■ **Assignment**
Isolate every line in the records below with "accomplish" in it.

━━━━━━━━━━━━━━━━━━━━━━━━━━━━━━

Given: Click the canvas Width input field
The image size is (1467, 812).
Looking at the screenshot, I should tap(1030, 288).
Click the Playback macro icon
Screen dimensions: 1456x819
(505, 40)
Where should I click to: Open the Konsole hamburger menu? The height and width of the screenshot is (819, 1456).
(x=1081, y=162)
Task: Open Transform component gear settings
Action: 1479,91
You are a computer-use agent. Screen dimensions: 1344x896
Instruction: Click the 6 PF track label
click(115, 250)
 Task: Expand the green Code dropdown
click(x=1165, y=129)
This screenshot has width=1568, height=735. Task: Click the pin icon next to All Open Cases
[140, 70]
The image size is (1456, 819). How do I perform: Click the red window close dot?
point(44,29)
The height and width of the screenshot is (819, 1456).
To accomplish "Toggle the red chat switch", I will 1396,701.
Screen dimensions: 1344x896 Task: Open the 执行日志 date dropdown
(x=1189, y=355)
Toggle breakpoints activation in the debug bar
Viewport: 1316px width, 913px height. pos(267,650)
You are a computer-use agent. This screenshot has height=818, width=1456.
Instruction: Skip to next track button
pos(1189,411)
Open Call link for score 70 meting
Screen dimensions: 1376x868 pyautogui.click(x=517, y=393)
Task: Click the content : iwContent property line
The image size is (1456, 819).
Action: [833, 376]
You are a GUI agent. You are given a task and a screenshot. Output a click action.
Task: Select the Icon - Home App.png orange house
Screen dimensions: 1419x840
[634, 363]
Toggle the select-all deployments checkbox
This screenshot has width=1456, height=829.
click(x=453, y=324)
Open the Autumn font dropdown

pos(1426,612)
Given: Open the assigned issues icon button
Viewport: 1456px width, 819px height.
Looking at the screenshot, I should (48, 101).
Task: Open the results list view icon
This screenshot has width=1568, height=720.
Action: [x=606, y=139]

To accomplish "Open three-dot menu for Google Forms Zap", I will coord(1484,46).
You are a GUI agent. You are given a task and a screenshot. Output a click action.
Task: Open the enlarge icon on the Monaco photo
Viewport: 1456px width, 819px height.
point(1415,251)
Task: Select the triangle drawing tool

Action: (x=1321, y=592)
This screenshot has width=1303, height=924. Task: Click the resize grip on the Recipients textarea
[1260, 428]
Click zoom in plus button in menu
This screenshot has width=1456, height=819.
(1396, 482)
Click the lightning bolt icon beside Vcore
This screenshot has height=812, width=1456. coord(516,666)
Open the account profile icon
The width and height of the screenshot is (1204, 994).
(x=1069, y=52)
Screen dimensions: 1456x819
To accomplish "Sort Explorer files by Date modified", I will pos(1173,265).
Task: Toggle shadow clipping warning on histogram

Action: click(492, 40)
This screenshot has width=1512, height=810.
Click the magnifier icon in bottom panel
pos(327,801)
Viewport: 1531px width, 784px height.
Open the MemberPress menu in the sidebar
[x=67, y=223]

━━━━━━━━━━━━━━━━━━━━━━━━━━━━━━

■ **Exercise result**
To accomplish "Toggle the red chat switch", I will 1396,701.
To accomplish "Open three-dot menu for Google Forms Zap", I will coord(1484,46).
To accomplish "Sort Explorer files by Date modified", I will pos(1173,265).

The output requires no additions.